Gas masks in small cardboard boxes, a few belongings in carrier bags and my younger brother Geoff and I were on a train bound for pastures new. Evacuated to Leicestershire.
And neither of us wanted to go!
For the first time in our young lives we were separated; Geoff went to live with a family about a mile or so away from where I was billeted. Not a good start, and it was to get worse.
We went to the same local school and we stuck together whilst there more firmly than ever. The local kids seemed to have been trained to dislike us. We were mocked as "Evarrrk-u-eeeeees" and they didn't take kindly to our South London dialect. We were treated as aliens or illegal immigrants, and we were threatened with physical violence ... and one day it happened. Some young lad stepped in and threw a punch at Geoff, and it just missed his head. That was it! We both went for this lad with flailing arms and legs and bundled him to the ground. He started to cry. We stood back and let him get to his feet. He turned and ran off.
The few kids who witnessed that attempt to have a go at Geoff and me started to amble away. Nobody seemed anxious to get involved with us after that little episode and it seemed we were to be treated with some caution. In fact, we started to take the mickey out of some of these local kids, mimicking their accent. For example, we used to say to them something like: "You going on't boozz back home?" - stressing the word bus as boozz.

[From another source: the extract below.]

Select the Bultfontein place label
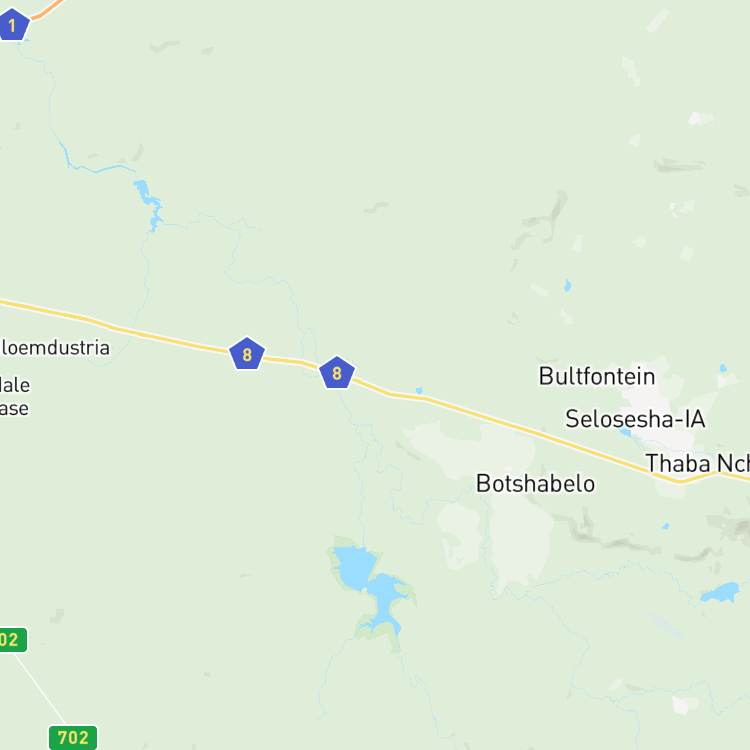Screen dimensions: 750x750 [x=596, y=376]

After about a fortnight the police came to my billet, asking me if I knew where Geoff was. I had no idea what they meant; they explained that he was missing from where he was lodged. I knew he was unhappy living with that family. Next day he was found, trying to walk back to Croydon! He was taken back to his billet house, a very unhappy lad. He ran away again a few weeks later and again was caught by the police. The upshot was we were both sent back home to Hathaway Road. A happy ending to our brief encounter with evacuation!